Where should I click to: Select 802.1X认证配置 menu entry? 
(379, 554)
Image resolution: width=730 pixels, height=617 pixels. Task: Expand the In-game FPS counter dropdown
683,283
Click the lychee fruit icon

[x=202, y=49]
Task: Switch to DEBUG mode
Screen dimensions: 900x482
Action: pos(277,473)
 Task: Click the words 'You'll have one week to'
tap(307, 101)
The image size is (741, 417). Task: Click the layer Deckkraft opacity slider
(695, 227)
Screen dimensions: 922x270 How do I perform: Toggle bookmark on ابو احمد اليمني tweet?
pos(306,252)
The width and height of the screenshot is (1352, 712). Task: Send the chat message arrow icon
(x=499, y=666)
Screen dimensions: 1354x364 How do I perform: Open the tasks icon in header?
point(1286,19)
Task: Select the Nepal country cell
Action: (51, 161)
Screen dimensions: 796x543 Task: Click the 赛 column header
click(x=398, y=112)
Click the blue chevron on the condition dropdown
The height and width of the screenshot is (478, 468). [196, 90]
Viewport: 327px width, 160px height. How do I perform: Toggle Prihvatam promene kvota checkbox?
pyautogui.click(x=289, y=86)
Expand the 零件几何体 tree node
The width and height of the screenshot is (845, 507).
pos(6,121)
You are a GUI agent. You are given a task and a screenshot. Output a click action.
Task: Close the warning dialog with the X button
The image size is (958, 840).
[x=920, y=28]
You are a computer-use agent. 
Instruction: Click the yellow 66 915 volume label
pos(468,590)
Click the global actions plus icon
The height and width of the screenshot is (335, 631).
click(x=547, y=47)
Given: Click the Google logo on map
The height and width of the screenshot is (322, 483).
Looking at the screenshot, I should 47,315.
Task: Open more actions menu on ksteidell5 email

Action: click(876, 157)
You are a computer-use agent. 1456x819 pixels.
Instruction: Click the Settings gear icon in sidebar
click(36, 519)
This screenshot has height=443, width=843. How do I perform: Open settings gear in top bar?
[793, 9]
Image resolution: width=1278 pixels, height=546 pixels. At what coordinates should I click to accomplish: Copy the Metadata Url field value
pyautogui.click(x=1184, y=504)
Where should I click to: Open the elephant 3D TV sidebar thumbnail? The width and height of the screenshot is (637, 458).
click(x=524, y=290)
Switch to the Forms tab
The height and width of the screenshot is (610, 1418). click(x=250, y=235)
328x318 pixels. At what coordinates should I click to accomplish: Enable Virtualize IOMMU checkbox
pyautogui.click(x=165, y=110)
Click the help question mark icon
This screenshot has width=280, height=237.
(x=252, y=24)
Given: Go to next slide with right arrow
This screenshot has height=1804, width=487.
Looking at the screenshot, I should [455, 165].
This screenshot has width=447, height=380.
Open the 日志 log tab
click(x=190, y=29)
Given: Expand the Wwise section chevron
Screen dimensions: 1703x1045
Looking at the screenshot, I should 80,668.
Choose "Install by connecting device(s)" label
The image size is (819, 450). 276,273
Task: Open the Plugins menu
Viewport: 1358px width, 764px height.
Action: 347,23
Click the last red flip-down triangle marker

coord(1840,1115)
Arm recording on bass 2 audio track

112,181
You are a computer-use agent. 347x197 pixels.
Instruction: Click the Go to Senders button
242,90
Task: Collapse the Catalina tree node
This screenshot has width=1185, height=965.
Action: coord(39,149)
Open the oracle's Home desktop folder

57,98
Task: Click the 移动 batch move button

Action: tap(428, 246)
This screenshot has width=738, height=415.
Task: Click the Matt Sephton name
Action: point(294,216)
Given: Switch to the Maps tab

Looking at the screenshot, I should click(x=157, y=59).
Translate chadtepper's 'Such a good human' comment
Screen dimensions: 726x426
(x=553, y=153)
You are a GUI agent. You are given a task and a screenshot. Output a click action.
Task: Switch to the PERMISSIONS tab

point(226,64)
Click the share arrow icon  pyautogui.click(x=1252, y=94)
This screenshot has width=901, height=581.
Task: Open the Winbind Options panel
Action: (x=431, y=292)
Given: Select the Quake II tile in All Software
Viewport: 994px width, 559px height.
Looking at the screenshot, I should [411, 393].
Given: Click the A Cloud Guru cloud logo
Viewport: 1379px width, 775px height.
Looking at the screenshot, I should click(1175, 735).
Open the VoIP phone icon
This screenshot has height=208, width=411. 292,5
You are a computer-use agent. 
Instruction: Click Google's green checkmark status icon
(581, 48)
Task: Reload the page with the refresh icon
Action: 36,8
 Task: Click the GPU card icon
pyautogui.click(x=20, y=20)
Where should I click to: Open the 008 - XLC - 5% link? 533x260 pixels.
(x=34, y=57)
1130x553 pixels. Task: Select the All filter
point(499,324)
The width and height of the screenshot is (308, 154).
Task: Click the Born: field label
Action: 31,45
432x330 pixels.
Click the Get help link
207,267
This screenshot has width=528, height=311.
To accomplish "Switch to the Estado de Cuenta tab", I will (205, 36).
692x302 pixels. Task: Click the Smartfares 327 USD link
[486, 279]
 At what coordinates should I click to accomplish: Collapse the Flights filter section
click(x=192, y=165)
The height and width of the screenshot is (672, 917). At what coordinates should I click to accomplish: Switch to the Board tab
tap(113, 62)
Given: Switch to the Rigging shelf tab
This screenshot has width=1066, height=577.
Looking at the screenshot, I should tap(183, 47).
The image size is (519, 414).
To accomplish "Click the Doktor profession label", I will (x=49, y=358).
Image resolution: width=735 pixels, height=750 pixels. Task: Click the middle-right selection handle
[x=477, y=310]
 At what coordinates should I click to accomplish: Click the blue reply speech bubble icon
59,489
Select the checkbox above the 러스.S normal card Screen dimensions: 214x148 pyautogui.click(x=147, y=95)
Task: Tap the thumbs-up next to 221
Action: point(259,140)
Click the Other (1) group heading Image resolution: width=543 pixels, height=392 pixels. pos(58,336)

→ **Problem to work on**:
Select every line above that contains the string "Where", with case taken into account.

→ **Written answer**:
Where should I click to: Select 802.1X认证配置 menu entry? 
Where should I click to: Open the elephant 3D TV sidebar thumbnail? The width and height of the screenshot is (637, 458).
Where should I click to: Open the 008 - XLC - 5% link? 533x260 pixels.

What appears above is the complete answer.